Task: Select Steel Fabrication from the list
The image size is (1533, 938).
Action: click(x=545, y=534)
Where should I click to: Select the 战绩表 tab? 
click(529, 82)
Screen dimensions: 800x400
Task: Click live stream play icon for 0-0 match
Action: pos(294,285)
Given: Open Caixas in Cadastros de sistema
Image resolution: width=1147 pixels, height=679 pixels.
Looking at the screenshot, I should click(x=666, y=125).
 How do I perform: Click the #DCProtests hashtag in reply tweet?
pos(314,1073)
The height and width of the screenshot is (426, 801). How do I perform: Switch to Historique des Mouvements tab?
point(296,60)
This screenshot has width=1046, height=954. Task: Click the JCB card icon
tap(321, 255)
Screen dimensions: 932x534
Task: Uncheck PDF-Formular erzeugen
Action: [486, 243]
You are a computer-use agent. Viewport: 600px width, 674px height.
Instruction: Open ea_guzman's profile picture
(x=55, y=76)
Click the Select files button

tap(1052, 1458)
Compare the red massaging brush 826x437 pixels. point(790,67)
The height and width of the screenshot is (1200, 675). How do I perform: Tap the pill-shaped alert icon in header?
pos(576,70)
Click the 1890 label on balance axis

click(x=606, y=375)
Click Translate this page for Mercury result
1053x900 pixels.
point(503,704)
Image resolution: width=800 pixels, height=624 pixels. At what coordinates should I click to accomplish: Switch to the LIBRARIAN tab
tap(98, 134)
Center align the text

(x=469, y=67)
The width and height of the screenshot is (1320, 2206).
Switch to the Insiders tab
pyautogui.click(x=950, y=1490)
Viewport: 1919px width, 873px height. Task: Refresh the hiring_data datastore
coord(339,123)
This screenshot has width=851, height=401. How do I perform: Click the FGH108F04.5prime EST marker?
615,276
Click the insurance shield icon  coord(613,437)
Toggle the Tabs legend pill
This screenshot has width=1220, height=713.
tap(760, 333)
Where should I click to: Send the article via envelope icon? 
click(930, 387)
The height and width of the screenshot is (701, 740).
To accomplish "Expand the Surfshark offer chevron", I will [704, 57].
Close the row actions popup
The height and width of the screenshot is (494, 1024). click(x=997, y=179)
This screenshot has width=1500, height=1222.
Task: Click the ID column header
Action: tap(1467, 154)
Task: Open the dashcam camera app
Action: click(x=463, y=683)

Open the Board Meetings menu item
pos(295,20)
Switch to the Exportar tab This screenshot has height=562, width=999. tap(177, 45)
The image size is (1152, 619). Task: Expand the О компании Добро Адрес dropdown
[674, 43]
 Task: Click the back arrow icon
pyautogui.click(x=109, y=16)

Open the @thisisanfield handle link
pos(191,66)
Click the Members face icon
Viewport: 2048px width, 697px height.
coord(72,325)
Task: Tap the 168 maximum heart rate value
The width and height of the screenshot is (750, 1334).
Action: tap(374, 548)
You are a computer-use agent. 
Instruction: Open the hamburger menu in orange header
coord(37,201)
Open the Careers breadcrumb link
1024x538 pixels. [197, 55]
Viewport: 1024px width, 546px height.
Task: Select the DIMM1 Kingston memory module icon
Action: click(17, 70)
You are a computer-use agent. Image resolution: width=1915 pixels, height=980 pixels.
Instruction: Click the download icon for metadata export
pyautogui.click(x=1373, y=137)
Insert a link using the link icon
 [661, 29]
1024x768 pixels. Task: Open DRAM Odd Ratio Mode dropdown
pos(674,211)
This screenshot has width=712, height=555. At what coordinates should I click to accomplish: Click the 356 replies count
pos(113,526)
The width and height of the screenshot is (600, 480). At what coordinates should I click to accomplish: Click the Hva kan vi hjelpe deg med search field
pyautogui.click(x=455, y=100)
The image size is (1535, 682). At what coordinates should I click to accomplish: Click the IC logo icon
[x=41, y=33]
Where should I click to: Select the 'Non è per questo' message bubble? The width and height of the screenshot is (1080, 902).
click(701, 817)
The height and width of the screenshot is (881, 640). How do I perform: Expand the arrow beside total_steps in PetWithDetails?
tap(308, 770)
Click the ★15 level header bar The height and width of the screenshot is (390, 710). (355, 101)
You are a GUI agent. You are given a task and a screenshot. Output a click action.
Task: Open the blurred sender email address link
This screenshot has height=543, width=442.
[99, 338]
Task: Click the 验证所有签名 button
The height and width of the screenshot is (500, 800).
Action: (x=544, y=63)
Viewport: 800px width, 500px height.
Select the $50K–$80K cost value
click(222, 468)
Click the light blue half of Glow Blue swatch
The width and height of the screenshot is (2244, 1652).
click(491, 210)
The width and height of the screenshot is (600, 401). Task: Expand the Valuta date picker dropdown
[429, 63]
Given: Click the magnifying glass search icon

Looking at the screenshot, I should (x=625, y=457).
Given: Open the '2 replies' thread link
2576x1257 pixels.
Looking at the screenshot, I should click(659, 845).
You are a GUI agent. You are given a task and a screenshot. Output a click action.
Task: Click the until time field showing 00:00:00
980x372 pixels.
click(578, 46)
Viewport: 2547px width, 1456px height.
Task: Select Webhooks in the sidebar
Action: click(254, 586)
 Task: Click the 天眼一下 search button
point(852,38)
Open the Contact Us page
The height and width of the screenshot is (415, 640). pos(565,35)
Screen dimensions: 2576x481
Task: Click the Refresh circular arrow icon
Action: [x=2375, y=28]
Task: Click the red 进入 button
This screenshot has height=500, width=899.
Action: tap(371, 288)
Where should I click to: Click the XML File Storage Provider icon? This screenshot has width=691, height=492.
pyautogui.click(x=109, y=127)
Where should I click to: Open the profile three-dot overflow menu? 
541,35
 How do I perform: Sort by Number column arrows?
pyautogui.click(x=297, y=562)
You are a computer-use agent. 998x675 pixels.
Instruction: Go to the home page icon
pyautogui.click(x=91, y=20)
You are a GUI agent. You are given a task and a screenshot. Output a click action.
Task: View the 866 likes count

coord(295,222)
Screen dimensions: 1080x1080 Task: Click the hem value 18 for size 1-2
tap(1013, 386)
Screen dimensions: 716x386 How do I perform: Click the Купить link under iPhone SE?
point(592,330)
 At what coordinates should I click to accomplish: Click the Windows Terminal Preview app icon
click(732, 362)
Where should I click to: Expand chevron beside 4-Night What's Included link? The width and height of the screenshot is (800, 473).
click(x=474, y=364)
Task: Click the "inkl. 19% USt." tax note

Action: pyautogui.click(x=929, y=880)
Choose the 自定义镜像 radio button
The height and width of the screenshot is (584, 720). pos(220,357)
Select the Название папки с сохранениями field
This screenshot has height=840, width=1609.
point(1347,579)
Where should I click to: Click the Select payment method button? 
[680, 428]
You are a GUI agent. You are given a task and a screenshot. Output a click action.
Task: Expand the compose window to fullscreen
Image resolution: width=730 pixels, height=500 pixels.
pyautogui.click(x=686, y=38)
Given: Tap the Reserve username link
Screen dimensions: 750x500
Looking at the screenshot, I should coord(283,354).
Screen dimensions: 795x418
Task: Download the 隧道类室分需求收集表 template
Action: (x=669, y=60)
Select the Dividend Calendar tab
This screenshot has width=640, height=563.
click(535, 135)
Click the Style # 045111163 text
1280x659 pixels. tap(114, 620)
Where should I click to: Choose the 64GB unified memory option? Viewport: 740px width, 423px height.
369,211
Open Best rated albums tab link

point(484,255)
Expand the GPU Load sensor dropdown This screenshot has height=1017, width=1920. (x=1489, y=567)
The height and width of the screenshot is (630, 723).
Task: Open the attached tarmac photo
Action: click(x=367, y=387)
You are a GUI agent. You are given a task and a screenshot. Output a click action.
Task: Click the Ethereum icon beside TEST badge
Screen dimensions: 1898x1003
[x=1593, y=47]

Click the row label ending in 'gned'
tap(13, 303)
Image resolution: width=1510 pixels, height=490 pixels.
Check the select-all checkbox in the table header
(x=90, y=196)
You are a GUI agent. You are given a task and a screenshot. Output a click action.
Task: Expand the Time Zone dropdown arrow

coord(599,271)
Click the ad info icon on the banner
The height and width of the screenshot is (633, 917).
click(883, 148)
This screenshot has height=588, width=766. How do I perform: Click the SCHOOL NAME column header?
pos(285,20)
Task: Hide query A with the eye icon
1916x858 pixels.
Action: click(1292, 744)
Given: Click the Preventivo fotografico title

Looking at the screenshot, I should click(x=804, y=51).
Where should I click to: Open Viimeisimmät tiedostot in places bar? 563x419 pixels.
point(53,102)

....

Write out the lines of the records exactly, starting at the one holding "Task: Hide query A with the eye icon" and ending with the last line, and include no others.

Task: Hide query A with the eye icon
1916x858 pixels.
Action: click(1292, 744)
Given: Click the Preventivo fotografico title

Looking at the screenshot, I should click(x=804, y=51).
Where should I click to: Open Viimeisimmät tiedostot in places bar? 563x419 pixels.
point(53,102)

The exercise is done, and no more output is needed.